Imagine percorrer consultórios, realizar exames, ouvir hipóteses e, ainda assim, sair sem uma resposta. Para muitos pacientes com doenças raras, esse é o cotidiano. O fenômeno tem até nome: odisseia diagnóstica, e ele representa um dos maiores desafios da medicina contemporânea.
Estudos indicam que um paciente com doença rara pode passar por até oito especialistas diferentes antes de receber o diagnóstico correto. Em média, esse caminho dura entre cinco e sete anos, período em que a doença avança, as famílias acumulam incertezas e as oportunidades de intervenção precoce se estreitam.
Por que o diagnóstico demora tanto?
Os motivos são múltiplos e se somam. Os sinais clínicos iniciais costumam ser sutis ou facilmente confundidos com condições mais comuns, o que frequentemente direciona a investigação para caminhos equivocados. Sintomas como fadiga, atraso no desenvolvimento, alterações metabólicas ou dismorfias discretas podem ser atribuídos a outras causas por anos, antes que alguém considere uma etiologia genética.
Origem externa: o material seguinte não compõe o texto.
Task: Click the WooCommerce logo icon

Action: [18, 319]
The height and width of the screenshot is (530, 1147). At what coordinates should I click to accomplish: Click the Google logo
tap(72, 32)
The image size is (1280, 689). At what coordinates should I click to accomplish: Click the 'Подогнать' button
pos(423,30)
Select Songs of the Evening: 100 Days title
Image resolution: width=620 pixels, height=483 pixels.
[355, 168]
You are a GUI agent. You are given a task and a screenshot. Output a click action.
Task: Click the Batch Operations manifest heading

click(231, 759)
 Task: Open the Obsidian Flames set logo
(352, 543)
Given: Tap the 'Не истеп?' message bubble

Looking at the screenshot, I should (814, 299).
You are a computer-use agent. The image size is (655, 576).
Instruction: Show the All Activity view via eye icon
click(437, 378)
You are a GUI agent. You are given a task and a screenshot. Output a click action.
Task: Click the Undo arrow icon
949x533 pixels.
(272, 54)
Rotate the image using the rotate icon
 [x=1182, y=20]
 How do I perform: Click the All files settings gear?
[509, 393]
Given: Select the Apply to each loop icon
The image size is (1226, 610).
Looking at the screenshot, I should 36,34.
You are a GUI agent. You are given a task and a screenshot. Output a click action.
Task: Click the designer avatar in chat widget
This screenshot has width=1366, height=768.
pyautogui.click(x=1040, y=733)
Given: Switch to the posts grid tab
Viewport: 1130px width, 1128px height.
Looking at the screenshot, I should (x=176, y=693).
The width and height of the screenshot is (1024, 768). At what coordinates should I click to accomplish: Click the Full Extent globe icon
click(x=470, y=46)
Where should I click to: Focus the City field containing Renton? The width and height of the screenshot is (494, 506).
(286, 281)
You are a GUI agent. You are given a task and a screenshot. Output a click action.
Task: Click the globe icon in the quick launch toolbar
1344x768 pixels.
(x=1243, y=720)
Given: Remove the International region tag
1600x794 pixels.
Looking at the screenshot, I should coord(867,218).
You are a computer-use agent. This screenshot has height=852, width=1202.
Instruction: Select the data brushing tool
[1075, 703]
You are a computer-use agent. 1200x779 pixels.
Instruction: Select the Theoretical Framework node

Outro fator determinante é a baixa familiaridade de muitos profissionais de saúde com quadros raros. Isso não é uma crítica, mas uma realidade estrutural: existem mais de oito mil doenças raras catalogadas, cada uma podendo afetar um número muito pequeno de pessoas. É humanamente impossível que todos os profissionais reconheçam todos os padrões clínicos. Daí a importância da educação continuada, da rede de referência especializada e do acesso ao médico geneticista.
O papel do diagnóstico precoce.
Quando o diagnóstico é estabelecido com mais rapidez, toda a trajetória do paciente muda. É possível iniciar o manejo adequado antes que complicações irreversíveis se instalem, acessar terapias específicas onde existem e oferecer aconselhamento genético reprodutivo às famílias que desejam compreender os riscos de recorrência.
Em muitos casos, o diagnóstico em si já representa um alívio. Famílias que vivem anos sem resposta carregam um peso que vai muito além do físico. Saber o nome do que se enfrenta é o primeiro passo para enfrentá-lo com mais recursos.
Informação como ferramenta de mudança.
Conscientizar profissionais de saúde e a população sobre doenças raras é, diretamente, encurtar o caminho diagnóstico. Cada médico que aprende a reconhecer os sinais de alerta, cada paciente que chega ao consultório informado e cada campanha que amplia a visibilidade dessas condições representam uma odisseia a menos.
A SBGM atua nessa frente de forma contínua, porque entende que divulgar informação científica qualificada é também um ato de cuidado.